経済格差やイデオロギーの違いにより分断するアメリカの「起こり得る未来」を描いた作品で、正義感からの暴走だけではなく排他主義や無関与などの場面も盛り込むことで、現実の今の状況がエスカレートするとこうなっちゃうかもしれないということをリアルに示していました。
ただ、わたしはそうしたアメリカ社会の行方の可能性よりも報道カメラマンの卵である23歳の女性ジェシーの成長過程にこの映画の焦点が当てられているように感じてしまいました。
若くしてマグナム会員になるほどの腕利きでスター的存在の主人公リー(キルスティン・ダンスト)に憧れ、無謀にも現場に突入しカメラを構え暴動に巻き込まれるジェシー。リーの一行は彼女の熱意に押され、連合勢力のターゲットである大統領のいるワシントンDCへの旅に同行させることにします。
その道中で壮絶な場面に遭遇する。恐怖でフリーズしてしまいカメラを向けることが頭から抜け落ちてしまった自分に腹を立てるジェシーは、その後さらに身の危険にさらされ恐怖を味わうのですが、その過程を経て報道カメラマンとしての執着心と度胸を身に付けていきます。
一方リーは、これまで数々の戦場で悲惨な状況を果敢に写真に収めてきたのにも関わらず、それが自国で起き仲間にも及んでいることを目の当たりにし、足がすくみがちになる。リーの報道カメラマン魂が、時間と共にジェシーに移植され引き継がれていったように見えました。
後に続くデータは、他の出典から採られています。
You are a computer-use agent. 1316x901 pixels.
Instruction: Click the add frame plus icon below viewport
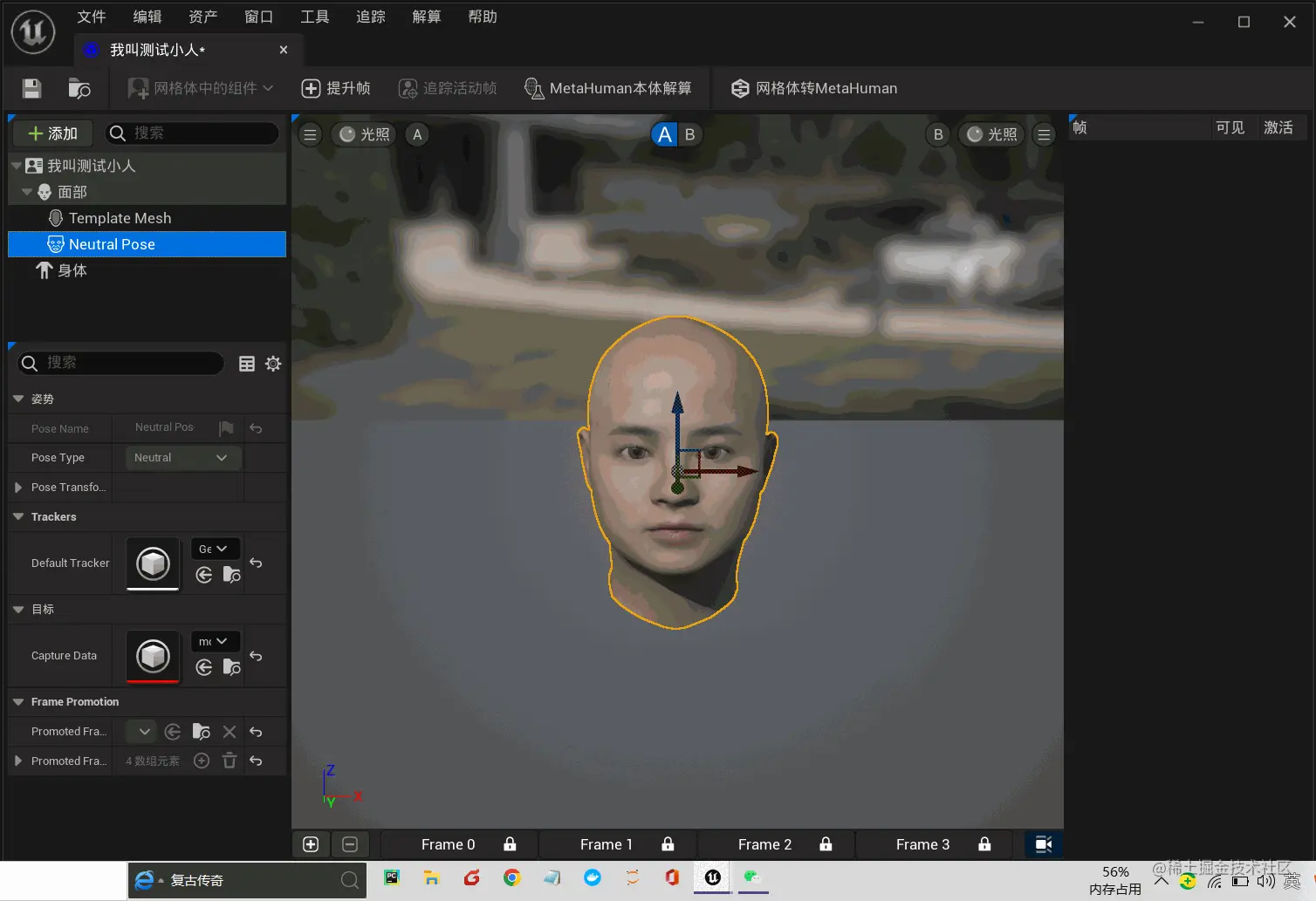[311, 844]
リーの相棒であるライターの男性ジョエルは、遠くに戦火を見て性的興奮を覚えていました。ジェシーも最後の方では決定的シーンをshootするのに無我夢中になります。死と隣り合わせにある仕事に情熱や使命感を感じられる人たちは、平穏な暮らしに安住する我々とは全く違う感覚なのだな、そのくらいじゃないとできないのだなと改めて思いました(凄い仕事です)。
多くの方が注目されている "What kind of American are you?" と銃を持った迷彩服の男にリーたちが問い詰められるシーン。怖かったですねー。あの男はなぜフレームまで赤いサングラスを掛けていたのか謎です(トランプさんの赤いネクタイと同じでしょうか)。
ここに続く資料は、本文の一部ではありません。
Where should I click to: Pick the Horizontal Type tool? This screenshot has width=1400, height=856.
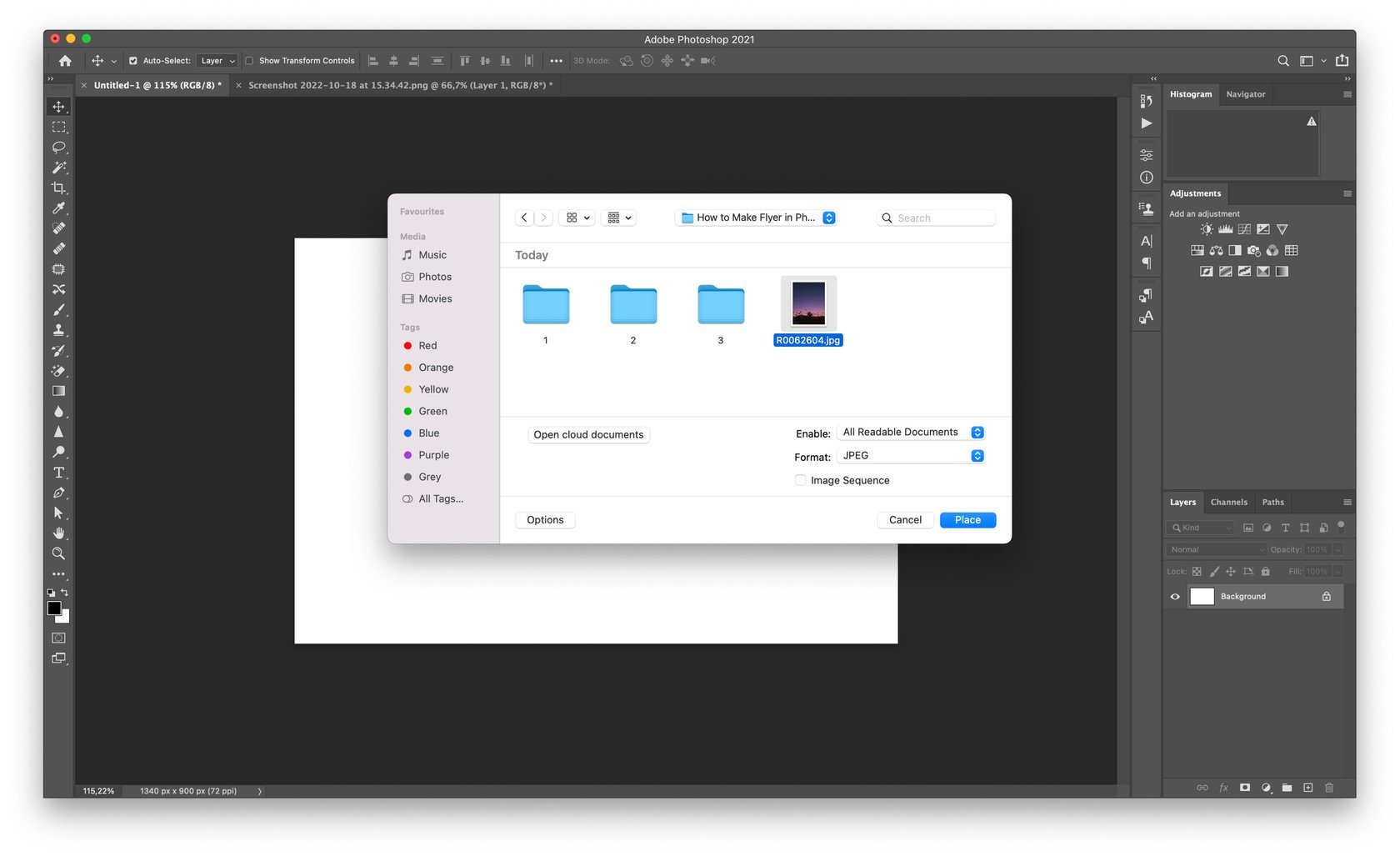pyautogui.click(x=58, y=472)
後からあの男を演じていたのがジェシー・プレモンスだと知ってちょっと嬉しくなりました。ヨルゴス・ランティモス監督の「憐れみの3章」での狂気とはまた違った方向性での怖さがあるヤバい人の演技、堪能させていただきました~
公式サイトでの各業界の方々のコメントを読むと、やはりアメリカの起こり得る悪い未来について語られているので、わたしの感想はもしかしたら的外れなのかもしれません。そういう見方もできるねと思ってくださる方がいたらとても嬉しいです。